→ Excerpt:
-- start --

Farther down the Mosel Valley is Germany's oldest city, Trier. Its history boasts 1,300 years of Celtic residents before it became an ancient capital of Rome, Dom Trier, Germany's oldest Christian church, Porta Negra and the ancient Roman bath houses. Trier was founded in 16 B.C. by Augustus. Constantine built a basilica that was used as a throne room in ancient times. Karl Marx was also born in Trier.
Porta Negra is the only remaining gate out of four original that guarded the city in ancient times when it was walled in. It was built without any mortar. Only iron pegs hold the sandstone in place.
The Hauptmarkt (market) square is alive with flower peddlers, cafes, and fountains. St. Peter's fountain is a symbol of a thoughtful city government.
Weinstube Cafe inside the city square
St. Peter's Fountain
A block away is the Dom Trier which was the seat of the archbishop. It is the oldest Christian Church of Germany and houses the Holy Robe, a tunic that is rumored to be owned by Jesus. It was bombed very badly during World War II and has been restored since then.
Three angels in the courtyard. They were my favorite piece
In the courtyard
Under the cross in the pulpit is the Holy Robe on display.

-- end --

→ Supplied records:
-- start --

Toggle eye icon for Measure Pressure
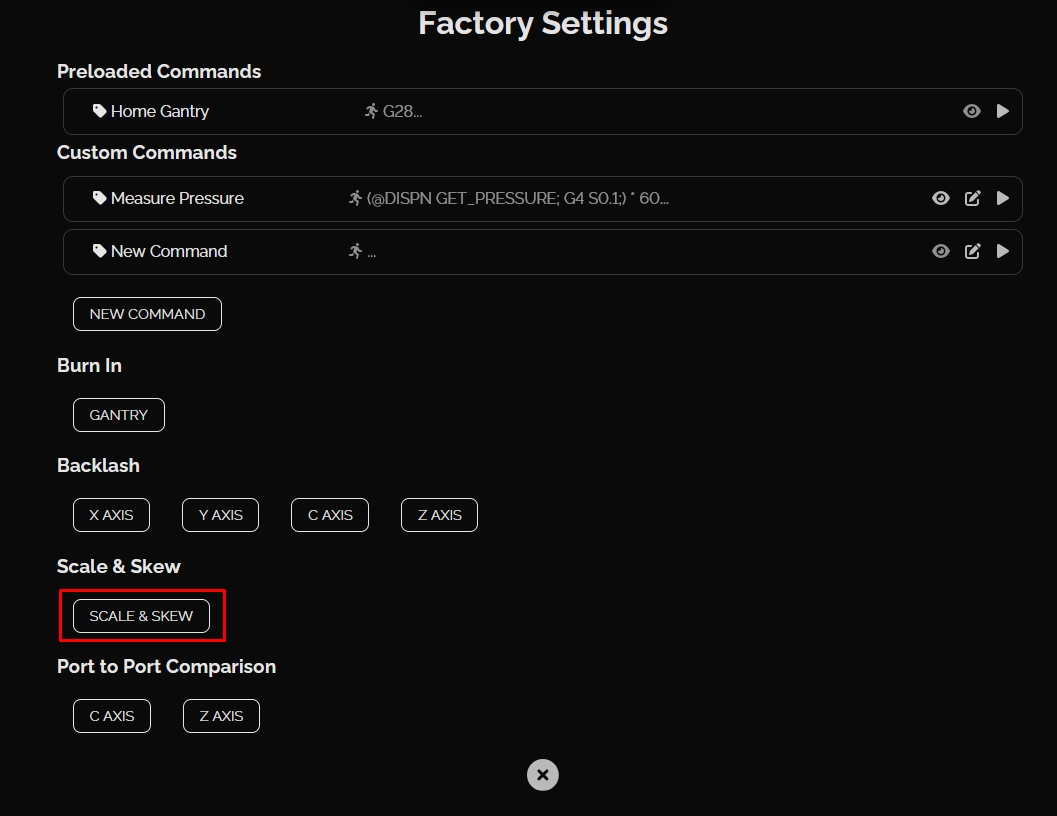This screenshot has height=816, width=1057. click(940, 198)
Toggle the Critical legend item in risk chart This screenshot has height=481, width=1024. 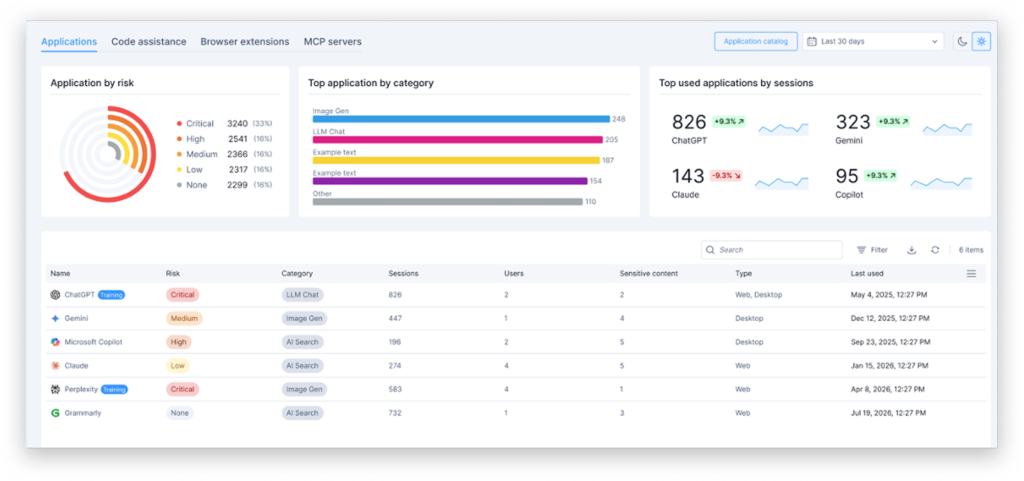click(x=199, y=123)
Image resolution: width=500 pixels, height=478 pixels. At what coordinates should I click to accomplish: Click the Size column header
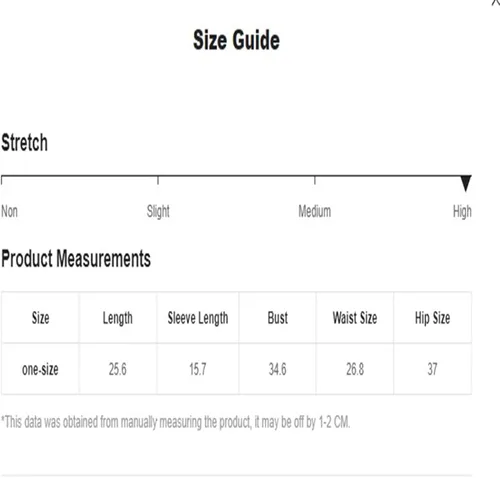coord(40,318)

-- end --

→ Written task 1:
Return the passage from the Trier travel notes starting at "Weinstube Cafe inside" and ending at "restored since then.".
→ Written task 2:
Can you rewrite the paragraph in the Trier travel notes that begins "A block away is the Dom Trier" as a short bulleted list that keeps its main facts?
→ Written task 3:
Which people are named in the paragraph of the Trier travel notes that begins "Farther down the Mosel Valley"?

→ Worked answer 1:
Weinstube Cafe inside the city square
St. Peter's Fountain
A block away is the Dom Trier which was the seat of the archbishop. It is the oldest Christian Church of Germany and houses the Holy Robe, a tunic that is rumored to be owned by Jesus. It was bombed very badly during World War II and has been restored since then.

→ Worked answer 2:
- Dom Trier is a block away and was the seat of the archbishop.
- It is Germany's oldest Christian church.
- It houses the Holy Robe, a tunic rumored to have been owned by Jesus.
- It was badly bombed in World War II and has been restored since then.

→ Worked answer 3:
- Augustus
- Constantine
- Karl Marx